## Work item
Scan the lines below for the string "Focus" and report how many lines contain it, giving only the number.

-- Available records follows --

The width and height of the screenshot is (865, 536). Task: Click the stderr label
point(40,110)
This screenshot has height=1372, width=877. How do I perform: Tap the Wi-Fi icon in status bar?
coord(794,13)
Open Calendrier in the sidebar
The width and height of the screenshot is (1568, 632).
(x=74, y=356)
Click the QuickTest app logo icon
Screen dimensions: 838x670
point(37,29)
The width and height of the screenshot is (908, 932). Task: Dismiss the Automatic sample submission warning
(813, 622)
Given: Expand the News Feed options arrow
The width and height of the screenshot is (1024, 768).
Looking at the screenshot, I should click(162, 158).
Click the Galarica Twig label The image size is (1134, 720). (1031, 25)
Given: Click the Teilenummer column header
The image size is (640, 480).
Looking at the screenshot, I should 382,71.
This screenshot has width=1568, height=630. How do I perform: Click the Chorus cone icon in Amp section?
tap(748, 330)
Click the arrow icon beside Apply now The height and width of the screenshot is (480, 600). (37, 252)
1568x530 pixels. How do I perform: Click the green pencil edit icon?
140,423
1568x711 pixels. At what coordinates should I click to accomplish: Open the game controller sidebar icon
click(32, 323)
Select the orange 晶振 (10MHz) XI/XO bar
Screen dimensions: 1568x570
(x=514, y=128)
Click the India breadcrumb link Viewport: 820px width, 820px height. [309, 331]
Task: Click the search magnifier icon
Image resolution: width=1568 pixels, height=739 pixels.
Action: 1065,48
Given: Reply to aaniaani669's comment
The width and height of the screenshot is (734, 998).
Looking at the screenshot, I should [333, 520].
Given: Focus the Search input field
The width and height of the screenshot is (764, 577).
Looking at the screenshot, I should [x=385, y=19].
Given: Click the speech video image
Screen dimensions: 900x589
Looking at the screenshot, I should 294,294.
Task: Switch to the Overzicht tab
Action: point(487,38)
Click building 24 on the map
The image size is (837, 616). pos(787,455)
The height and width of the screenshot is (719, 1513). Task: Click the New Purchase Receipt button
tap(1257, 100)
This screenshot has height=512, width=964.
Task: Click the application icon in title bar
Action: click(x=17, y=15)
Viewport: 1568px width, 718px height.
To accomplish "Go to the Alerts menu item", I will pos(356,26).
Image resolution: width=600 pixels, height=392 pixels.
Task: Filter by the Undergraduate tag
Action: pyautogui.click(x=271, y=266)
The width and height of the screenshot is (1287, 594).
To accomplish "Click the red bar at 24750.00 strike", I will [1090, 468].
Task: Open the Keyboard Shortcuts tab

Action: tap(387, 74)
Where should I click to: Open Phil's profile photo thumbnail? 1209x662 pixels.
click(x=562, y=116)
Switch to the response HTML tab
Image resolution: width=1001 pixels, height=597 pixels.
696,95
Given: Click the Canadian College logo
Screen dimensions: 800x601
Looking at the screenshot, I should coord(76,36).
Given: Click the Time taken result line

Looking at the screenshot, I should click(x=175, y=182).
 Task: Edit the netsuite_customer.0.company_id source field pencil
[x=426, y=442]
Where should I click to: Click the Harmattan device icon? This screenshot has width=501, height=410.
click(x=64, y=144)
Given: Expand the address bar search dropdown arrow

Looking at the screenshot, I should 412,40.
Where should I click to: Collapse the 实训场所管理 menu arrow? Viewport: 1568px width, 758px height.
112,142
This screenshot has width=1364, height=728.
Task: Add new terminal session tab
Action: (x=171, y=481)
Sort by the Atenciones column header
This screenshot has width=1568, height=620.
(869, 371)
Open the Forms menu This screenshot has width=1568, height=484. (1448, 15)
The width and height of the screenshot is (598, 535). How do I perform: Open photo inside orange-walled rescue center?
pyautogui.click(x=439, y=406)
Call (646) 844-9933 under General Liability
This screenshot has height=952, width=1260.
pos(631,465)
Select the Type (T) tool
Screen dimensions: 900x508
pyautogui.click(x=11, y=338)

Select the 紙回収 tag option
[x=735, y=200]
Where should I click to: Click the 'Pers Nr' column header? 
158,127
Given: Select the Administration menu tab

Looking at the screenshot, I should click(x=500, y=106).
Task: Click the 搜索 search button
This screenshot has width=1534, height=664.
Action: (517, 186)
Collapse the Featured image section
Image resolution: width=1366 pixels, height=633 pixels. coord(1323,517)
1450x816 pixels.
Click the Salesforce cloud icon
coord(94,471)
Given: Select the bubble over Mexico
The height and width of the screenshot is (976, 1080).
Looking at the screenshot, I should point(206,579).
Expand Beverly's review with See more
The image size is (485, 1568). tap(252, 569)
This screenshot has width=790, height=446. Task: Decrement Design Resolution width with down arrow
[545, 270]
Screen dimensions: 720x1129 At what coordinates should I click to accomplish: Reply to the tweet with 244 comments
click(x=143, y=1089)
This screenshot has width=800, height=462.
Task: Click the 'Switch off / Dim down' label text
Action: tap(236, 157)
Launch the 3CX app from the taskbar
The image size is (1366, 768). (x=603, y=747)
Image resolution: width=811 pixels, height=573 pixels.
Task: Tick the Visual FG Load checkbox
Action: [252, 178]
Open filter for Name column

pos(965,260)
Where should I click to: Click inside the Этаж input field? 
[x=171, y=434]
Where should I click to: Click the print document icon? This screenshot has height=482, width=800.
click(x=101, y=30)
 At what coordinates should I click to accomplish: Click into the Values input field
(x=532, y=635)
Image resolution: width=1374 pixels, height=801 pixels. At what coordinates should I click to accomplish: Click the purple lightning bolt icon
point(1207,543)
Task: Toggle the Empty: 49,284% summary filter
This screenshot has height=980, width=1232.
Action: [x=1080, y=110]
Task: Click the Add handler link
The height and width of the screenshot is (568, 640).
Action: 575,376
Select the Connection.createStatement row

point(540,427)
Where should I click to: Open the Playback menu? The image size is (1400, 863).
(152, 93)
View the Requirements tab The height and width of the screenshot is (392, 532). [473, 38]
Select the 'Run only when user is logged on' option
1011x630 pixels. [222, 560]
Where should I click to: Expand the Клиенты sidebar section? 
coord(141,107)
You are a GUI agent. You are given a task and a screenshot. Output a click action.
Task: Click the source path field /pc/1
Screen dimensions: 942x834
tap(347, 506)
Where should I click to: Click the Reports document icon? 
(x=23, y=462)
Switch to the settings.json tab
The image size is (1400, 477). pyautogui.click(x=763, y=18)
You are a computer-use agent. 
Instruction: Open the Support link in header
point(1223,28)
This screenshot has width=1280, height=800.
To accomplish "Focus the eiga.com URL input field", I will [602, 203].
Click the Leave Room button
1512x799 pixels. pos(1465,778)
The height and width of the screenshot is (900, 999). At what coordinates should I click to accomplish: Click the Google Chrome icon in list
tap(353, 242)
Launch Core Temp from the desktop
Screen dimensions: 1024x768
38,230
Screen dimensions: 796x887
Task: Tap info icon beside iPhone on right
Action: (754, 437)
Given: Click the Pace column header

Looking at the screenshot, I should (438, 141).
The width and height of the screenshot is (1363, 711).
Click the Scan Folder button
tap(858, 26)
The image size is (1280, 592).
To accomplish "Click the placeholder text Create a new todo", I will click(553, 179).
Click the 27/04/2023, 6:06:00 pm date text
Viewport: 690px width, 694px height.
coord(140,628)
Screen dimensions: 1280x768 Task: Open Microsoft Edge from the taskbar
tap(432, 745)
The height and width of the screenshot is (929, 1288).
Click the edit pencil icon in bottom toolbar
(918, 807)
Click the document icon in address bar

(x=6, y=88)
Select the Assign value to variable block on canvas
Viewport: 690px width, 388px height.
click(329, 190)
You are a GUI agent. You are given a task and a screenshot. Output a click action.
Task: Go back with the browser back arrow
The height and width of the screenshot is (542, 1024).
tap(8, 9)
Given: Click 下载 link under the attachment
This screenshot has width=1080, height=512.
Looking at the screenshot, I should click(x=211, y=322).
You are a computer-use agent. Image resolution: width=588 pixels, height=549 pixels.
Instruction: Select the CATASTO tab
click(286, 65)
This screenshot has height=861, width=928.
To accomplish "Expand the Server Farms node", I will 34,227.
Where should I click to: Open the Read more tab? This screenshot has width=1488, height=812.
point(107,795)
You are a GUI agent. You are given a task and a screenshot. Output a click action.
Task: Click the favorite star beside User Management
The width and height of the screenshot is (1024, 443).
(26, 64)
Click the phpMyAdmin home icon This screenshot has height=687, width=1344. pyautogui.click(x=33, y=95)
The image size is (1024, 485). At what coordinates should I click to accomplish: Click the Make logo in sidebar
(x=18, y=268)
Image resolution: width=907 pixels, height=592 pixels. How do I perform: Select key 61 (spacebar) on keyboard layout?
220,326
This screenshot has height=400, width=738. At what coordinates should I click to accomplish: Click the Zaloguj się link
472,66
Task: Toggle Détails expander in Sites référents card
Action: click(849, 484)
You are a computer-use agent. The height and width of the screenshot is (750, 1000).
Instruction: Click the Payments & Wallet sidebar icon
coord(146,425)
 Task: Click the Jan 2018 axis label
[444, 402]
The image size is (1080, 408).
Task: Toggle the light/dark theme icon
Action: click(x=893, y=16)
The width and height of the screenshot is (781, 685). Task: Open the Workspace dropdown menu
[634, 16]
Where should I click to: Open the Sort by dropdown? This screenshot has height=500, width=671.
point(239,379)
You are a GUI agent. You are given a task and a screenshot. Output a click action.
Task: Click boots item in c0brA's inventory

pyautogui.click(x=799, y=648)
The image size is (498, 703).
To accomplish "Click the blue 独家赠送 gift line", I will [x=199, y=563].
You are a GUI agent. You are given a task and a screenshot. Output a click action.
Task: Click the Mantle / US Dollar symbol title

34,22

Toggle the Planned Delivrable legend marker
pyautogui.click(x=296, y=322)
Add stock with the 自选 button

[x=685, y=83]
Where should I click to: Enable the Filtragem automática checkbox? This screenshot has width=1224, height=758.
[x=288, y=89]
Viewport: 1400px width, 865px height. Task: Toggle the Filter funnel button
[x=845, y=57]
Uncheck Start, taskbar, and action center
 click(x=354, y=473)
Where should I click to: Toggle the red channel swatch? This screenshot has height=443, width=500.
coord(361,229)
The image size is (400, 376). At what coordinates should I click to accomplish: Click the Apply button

-- Available records concluded --

## Written response
2